Three men who were charged after a tourist boat sank in Missouri, killing 17 people, will find out next year whether they will face a criminal trial, a judge said Thursday.
At the conclusion of a two-day preliminary hearing, Associate Circuit Judge Alan Mark Blankenship gave prosecutors until the end of the year to respond to defense attorneys’ request that the case against the three men be dismissed. The judge said he will set a court date next year to announce his decision on whether the case will to to trial.
The men were charged after an amphibious boat sank on Table Rock Lake near Branson on July 19, 2018, in the midst of a storm.

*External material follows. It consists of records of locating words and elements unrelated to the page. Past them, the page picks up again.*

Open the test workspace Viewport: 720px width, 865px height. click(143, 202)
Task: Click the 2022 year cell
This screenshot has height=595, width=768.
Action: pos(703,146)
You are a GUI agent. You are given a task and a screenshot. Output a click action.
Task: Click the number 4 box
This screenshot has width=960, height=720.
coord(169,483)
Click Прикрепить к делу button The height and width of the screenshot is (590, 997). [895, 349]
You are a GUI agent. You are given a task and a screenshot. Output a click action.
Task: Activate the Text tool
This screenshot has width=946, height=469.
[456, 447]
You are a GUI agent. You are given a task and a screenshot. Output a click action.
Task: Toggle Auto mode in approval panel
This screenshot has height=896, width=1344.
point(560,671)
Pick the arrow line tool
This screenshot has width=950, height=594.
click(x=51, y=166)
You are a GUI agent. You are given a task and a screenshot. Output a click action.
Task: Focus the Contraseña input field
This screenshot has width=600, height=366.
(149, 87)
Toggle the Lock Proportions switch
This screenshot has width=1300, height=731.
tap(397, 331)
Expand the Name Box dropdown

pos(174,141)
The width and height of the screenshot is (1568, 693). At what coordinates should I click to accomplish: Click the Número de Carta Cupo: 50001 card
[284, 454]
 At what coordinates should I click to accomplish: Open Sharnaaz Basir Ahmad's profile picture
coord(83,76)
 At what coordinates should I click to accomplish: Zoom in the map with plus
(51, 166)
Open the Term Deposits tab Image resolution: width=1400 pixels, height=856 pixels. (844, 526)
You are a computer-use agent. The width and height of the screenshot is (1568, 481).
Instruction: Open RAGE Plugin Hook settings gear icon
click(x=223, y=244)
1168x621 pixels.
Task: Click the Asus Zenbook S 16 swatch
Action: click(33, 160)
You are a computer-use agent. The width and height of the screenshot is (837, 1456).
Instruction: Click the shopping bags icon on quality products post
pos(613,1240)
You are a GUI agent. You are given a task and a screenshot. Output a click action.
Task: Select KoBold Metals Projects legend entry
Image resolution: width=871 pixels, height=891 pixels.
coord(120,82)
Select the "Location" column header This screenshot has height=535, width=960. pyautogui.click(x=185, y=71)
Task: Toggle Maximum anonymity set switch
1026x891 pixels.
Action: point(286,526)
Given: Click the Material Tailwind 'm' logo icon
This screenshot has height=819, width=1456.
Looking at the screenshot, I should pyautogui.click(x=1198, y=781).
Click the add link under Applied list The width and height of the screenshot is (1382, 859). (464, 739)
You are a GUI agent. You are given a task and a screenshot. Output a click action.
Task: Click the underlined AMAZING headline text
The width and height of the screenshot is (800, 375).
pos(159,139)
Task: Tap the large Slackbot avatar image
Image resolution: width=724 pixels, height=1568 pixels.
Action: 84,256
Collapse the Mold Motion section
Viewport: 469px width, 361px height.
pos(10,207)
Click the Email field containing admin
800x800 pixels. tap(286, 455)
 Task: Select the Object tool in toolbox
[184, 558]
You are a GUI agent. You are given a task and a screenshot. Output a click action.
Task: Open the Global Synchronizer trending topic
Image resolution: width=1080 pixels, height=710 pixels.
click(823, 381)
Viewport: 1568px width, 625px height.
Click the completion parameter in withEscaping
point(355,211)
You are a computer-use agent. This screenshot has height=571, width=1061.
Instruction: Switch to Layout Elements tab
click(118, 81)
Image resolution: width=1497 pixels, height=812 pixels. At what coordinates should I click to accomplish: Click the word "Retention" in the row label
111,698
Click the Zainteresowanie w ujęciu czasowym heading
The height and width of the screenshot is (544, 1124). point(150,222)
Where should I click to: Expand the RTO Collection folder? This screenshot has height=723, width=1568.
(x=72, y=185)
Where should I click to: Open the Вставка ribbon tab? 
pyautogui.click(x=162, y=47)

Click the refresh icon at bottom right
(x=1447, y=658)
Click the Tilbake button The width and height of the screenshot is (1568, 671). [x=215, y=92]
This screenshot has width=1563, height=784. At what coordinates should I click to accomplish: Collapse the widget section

Kenneth Scott McKee, 54, the captain of the vessel known as a duck boat; Curtis P. Lanham, 39, the general manager at Ride the Ducks in Branson; and Charles V. Baltzell, 79, the operations supervisor who was a manager on duty the night the boat sank, are each charged with 17 counts of first-degree involuntary manslaughter.
McKee also faces 12 counts of first-degree endangering the welfare of a child because 12 children were on the amphibious boat when it capsized. Riders from Missouri, Indiana, Illinois and Arkansas were killed. Fourteen people survived.
When charges were filed in July, an affidavit from an investigator accused McKee of taking the boat onto the lake despite concerns about an approaching storm. Lanham and Baltzell are accused of failing to communicate weather conditions and to stop operations after a severe thunderstorm warning was issued.
During the preliminary hearing, attorneys for the defendants said the men were not aware that a thunderstorm warning had been issued and a meteorologist at a nearby TV station was urging people to leave the lake immediately, The Kansas City Star reported.
Testimony showed the employees at Ride the Ducks, which operated the popular tourist attraction, typically checked only a radar from Earth Networks, a private meteorological company, for weather conditions. The radar showed rain, not wind, was expected that day at the lake.
The boat was swamped by waves caused by strong winds shortly after it entered the lake.
On Wednesday, a manager at a nearby marina who testified for the state, said he always checked about a dozen weather apps on his phone before sending out boats. He said he was not surprised by the storm and the wind gusts that preceded it that day, calling the storm that sank the boat “predictable.”